According to Rolling Stone, it’s the most high-profile legislation for the music industry for many years. Mike Love (pictured below) and Kid Rock, are two of Trump’s most dedicated supporters in music and they were at the White House for the signing. Also in attendance were Sam Moore of Sam & Dave, country singer John Rich and the Doobie Brothers’ Jeff “Skunk” Baxter.
The law seeks to revise music copyright law for the digital era, H.R. 1551 ( “Orrin G. Hatch-Bob Goodlatte Music Modernization Act”) will make three key changes. It will ensure songwriters and artists are granted royalties on songs recorded before 1972. It will provide royalties for music producers; and will modernise licensing and royalty rules for streaming services. It will also pay rights-holders in a more streamlined fashion, facilitated by an independent entity.
Under the act, a majority of music creators will have a more reliable way of collecting the money that they’re due.

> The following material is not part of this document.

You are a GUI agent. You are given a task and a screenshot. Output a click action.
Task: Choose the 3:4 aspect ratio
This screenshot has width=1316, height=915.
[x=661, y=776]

Trump asked Kid Rock, “You like this legislation or do you hate it?” and Rock said, “I like it.”
“Everybody knows this business of music is a very dirty business,” Rock said following the signing. “There’s a lot more that needs to be done here. We need to go after the record labels next, and things like free goods. But this is a great start to protect songwriters, producers, engineers — the unsung heroes behind many of these songs that go out there. People like myself who are maybe more at the top of the food chain, it really doesn’t affect as much. But I know many people it does affect.”
Trump signed the Music Modernization Act, which also received unanimous, bipartisan support.
“This business of music is a pretty dirty business… but this is a great start to protect songwriters, producers, engineers — the unsung heroes behind many of these songs that go out there,” famed musician Kid Rock said at Trump’s signing ceremony for the Music Modernization Act pic.twitter.com/wrsj4luxCf
— POLITICO (@politico) October 11, 2018
Kanye West met with Trump at the White House on Thursday but did not appear at the signing. The president gave prepared comments citing the MMA a milestone that would “close loopholes” in copyright law and assist music creators to get paid. “They were treated very unfairly. They’re not going to be treated unfairly anymore,” said Trump.
Music business leaders reacted to the signing with enthusiasm. Spotify’s general counsel and vice president of business and legal affairs Horacio Gutierrez, said, “One of our core missions at Spotify is to enable a million artists to make a good living from what they love: creating and performing music. The Music Modernization Act is a huge step towards making that a reality, modernizing the outdated licensing system to suit the digital world we live in. The MMA will benefit the music community and create a more transparent and streamlined approach to music licensing and payment for artists.”
Neil Portnow, president and CEO of the Recording Academy, offered his thoughts, “With the president’s signature today, the Music Modernization Act is officially the law of the land. To celebrate the harmony and unity that got us here, we applaud the efforts of the thousands of performers, songwriters, and studio professionals who rallied for historic change to ensure all music creators are compensated fairly when their work is used by digital and satellite music services. We thank the members of Congress who championed this issue throughout the past several years to bring music law into the 21st century.”
The National Music Publishers Association President & CEO David Israelite, said, “The Music Modernization Act is finally the law of the land. We are incredibly grateful for the Members of Congress who passed the MMA and the President for signing it. Songwriters have for too long labored without seeing fair rates and receiving all that they deserve, and for the first time in history, the music industry has partnered with the tech industry to fix these systemic problems. As we embark on supporting and helping build the critical structures within the MMA, we are humbled by the extraordinary progress propelled by compromise and the unprecedented political involvement of music creators. Today is about their future and this bill stands as a great statement on what can be done when we work together.”